The General Partner contributed to the Partnership, as a capital contribution, the limited liability company interest in the Operating Company in exchange for (a) 1,090,000 general partner units representing the continuation of an aggregate 2% general partner interest in the Partnership and (b) all the incentive distribution rights of the Partnership;

 

   

Field Services contributed to the Partnership, as a capital contribution, its remaining limited liability company interests in the Operating Company in exchange for (a) 6,701,750 Common Units representing a 12.3% limited partner interest in the Partnership, and (b) 26,705,000 subordinated units representing limited partner interests (the “Subordinated Units”) representing a 49.0% limited partner interest in the Partnership; and

 

   

the public, through the underwriters, contributed $420,000,000 in cash (or $394,800,000, net of the underwriters’ discounts and commissions of $25,200,000) to the Partnership in exchange for the issuance of 20,000,000 Common Units.

These transfers and distributions were made in a series of steps outlined in the Contribution Agreement. The foregoing description is not complete and is qualified in its entirety by reference to the full text of the Contribution Agreement, which is attached as Exhibit 10.1 to this Current Report on Form 8-K and incorporated herein by reference.

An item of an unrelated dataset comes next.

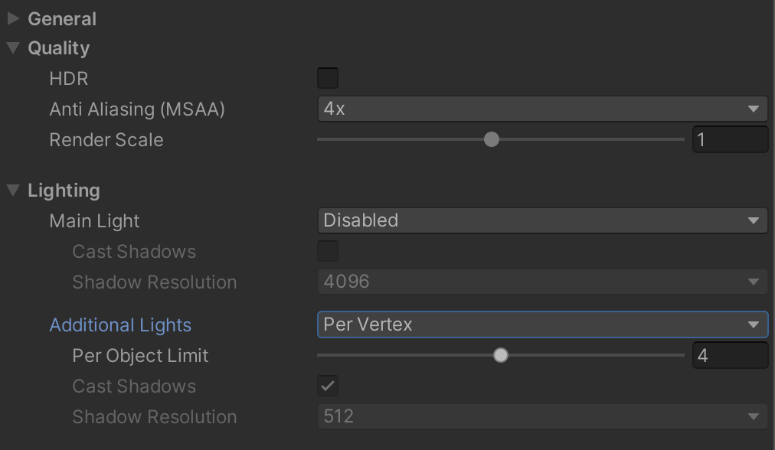
Task: Select the Additional Lights blue label
Action: coord(120,324)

Item 9.01 Financial Statements and Exhibits.

(d) Exhibits

 

Exhibit
Number

  

Description

10.1    Contribution, Conveyance and Assumption Agreement dated as of August 14, 2013, by and among by and among QEP Midstream Partners, LP, QEP Midstream Partners GP, LLC, QEP Field Services Company and QEP Midstream Partners Operating, LLC.
10.2    First Amendment to Term Loan Agreement, dated as of August 13, 2013, by and among QEP Resources, Inc., the Lenders party thereto and Wells Fargo Bank, National Association, in its capacity as administrative agent for the Lenders.
10.3    Second Amendment to Credit Agreement, dated as of August 13, 2013, by and among QEP Resources, Inc., the Lenders party thereto and Wells Fargo Bank, National Association, in its capacity as administrative agent for the Lenders.


SIGNATURES

Pursuant to the requirements of the Securities Exchange Act of 1934, the registrant has duly caused this report to be signed on its behalf by the undersigned hereunto duly authorized.

 

   

QEP RESOURCES, INC.

(Registrant)

Dated: August 16, 2013     By:   /s/ Richard J. Doleshek
     

Name:  Richard J. Doleshek

     

Title:    Executive Vice President, Chief Financial Officer and Treasurer


EXHIBIT INDEX

 

Exhibit
Number

  

Description

10.1    Contribution, Conveyance and Assumption Agreement dated as of August 14, 2013, by and among by and among QEP Midstream Partners, LP, QEP Midstream Partners GP, LLC, QEP Field Services Company and QEP Midstream Partners Operating, LLC.
10.2    First Amendment to Term Loan Agreement, dated as of August 13, 2013, by and among QEP Resources, Inc., the Lenders party thereto and Wells Fargo Bank, National Association, in its capacity as administrative agent for the Lenders.
10.3    Second Amendment to Credit Agreement, dated as of August 13, 2013, by and among QEP Resources, Inc., the Lenders party thereto and Wells Fargo Bank, National Association, in its capacity as administrative agent for the Lenders.